**To do**: Format the data from the line containing "Viewport: 800px width, 800px" through the line containing "tap(167, 179)" as a Markdown table with columns Row and Data line, skipping blank lines.

══ Dataset excerpts ══

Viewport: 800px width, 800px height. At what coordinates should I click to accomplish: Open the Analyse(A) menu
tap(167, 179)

═══
══ Dataset excerpts ══

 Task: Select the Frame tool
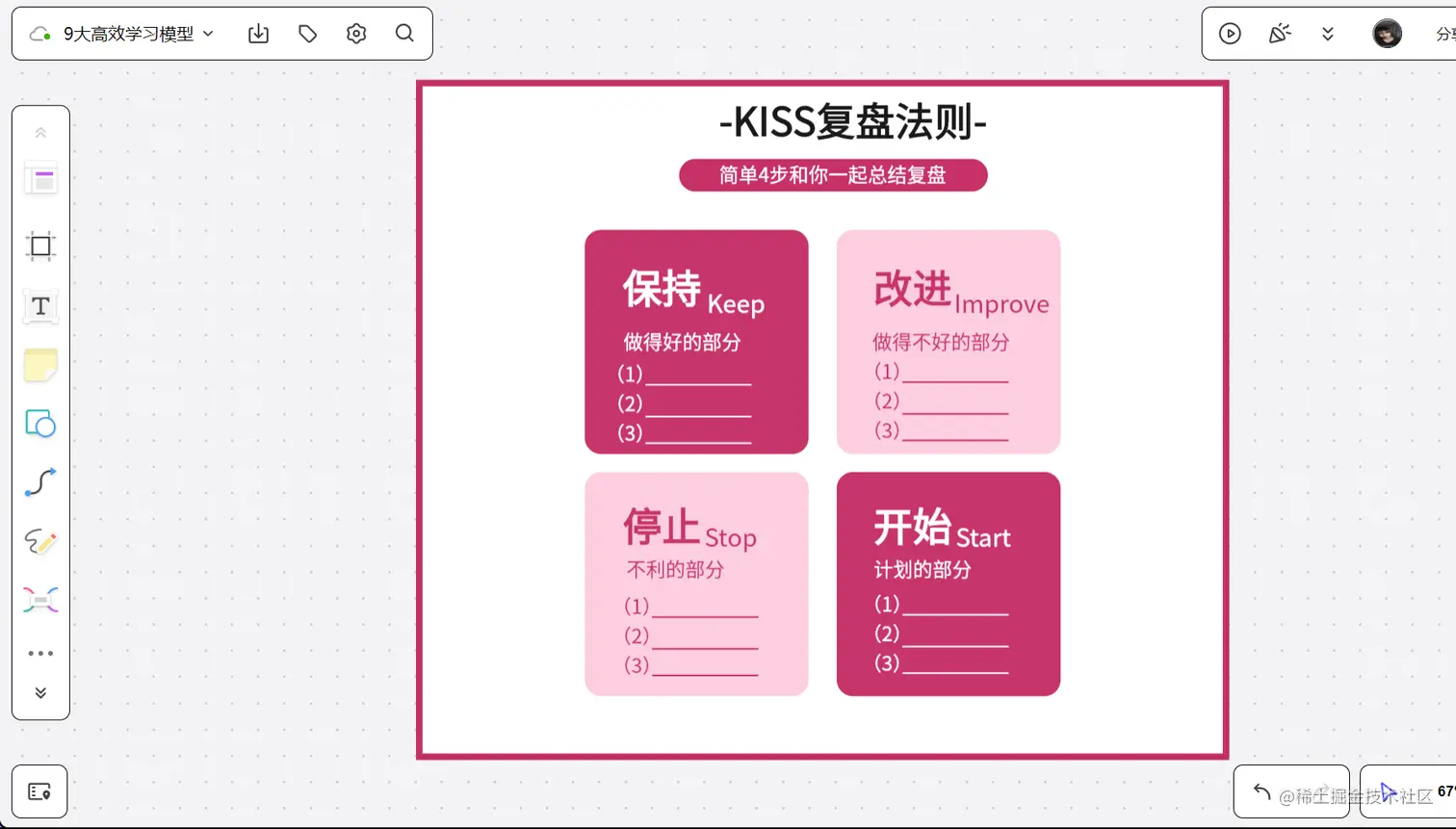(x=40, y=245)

═══
══ Dataset excerpts ══

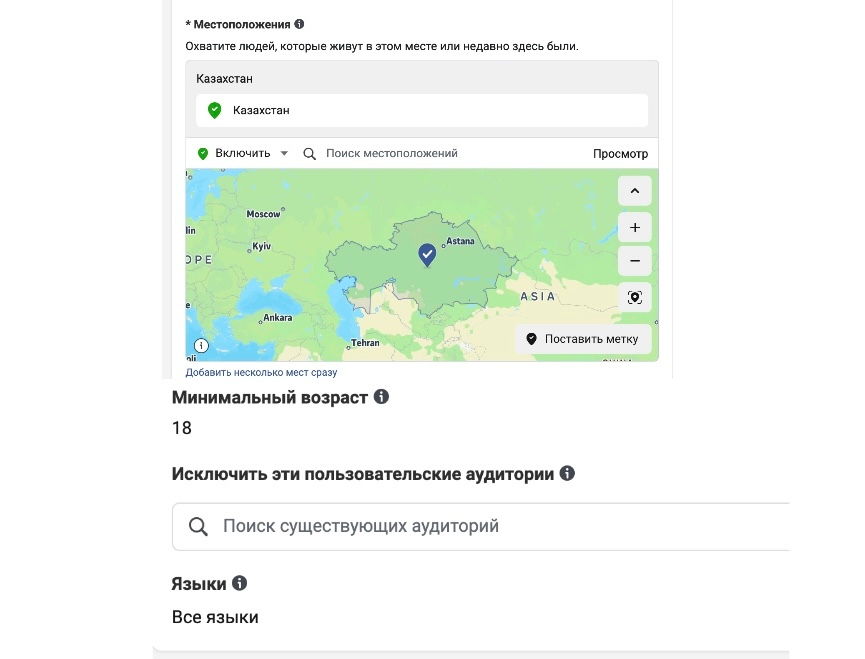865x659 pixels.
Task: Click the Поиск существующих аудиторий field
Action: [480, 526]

═══

**The completed task**:
| Row | Data line |
|---|---|
| 1 | Viewport: 800px width, 800px height. At what coordinates should I click to accomplish: Open the Analyse(A) menu |
| 2 | tap(167, 179) |